Mr. Malarkey at least had a twinkle in his eye and the charm and blarney of a son of the ould sod. Harper has none of this, only the character of a self-righteous, self-satisfied bully. And that is why, unless there is a major distraction or disruption between now and 2015, the Harper-led "Nasty Party" -- Coyne's phrase -- will lose the election due in that year. (Lifetime pct .986.)
Here is Mr. Coyne's view.
If today both Mr. Harper and the party he leads are actively disliked by more than seven voters in 10, it may be because they have gone out of their way to alienate them in every conceivable way — not by their policies, or even their record, but simply by their style of governing, as over-bearing as it is under-handed, and that on a good day.

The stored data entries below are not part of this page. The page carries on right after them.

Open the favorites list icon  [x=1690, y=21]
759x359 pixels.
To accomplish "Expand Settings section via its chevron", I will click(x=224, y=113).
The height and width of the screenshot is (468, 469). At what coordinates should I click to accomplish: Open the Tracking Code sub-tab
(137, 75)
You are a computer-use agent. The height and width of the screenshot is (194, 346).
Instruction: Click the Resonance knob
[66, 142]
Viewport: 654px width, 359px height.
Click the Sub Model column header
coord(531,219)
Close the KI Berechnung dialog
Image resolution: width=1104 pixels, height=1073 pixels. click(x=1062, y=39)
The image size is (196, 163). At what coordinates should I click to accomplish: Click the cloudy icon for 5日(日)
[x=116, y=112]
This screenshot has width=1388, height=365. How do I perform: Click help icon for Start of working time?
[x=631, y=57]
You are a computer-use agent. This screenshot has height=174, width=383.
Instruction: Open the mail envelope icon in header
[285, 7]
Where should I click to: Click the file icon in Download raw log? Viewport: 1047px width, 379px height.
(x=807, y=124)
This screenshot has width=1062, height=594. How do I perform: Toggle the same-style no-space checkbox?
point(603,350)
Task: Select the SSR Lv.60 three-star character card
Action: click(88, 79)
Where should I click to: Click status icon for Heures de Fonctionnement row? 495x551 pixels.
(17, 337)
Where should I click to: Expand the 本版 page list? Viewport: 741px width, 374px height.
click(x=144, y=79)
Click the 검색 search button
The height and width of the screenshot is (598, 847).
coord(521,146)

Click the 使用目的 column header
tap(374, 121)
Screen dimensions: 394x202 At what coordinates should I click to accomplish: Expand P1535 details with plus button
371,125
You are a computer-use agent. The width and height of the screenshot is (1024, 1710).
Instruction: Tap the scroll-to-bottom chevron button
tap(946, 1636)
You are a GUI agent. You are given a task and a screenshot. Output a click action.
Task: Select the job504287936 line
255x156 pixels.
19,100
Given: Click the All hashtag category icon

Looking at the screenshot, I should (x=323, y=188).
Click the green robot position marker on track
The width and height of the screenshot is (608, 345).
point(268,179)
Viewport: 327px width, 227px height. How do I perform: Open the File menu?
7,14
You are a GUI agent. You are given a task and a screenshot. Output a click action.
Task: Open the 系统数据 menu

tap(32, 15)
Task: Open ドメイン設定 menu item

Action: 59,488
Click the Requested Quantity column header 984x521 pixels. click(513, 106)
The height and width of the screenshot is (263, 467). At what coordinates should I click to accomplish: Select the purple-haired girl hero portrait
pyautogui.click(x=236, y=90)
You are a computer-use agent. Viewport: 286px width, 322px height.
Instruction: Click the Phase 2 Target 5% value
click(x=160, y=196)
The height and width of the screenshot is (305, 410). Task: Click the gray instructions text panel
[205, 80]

When they are not refusing to disclose what they are doing, they are giving out false information; when they allow dissenting opinions to be voiced, they smear them as unpatriotic or worse; when they open their own mouths to speak, it is to read the same moronic talking points over and over, however these may conflict with the facts, common courtesy, or their own most solemn promises.
Secretive, controlling, manipulative, crude, autocratic, vicious, unprincipled, untrustworthy, paranoid … Even by the standards of Canadian politics, it’s quite the performance. We’ve had some thuggish or dishonest governments in the past, even some corrupt ones, but never one quite so determined to arouse the public’s hostility, to so little apparent purpose. Their policy legacy may prove short-lived, but it will be hard to erase the stamp of the Nasty Party.
Perhaps, in their self-delusion, the Tories imagine this is all the fault of the Ottawa media, or the unavoidable cost of governing as Conservatives in a Liberal country. I can assure them it is not. The odium in which they are now held is well-earned, and entirely self-inflicted.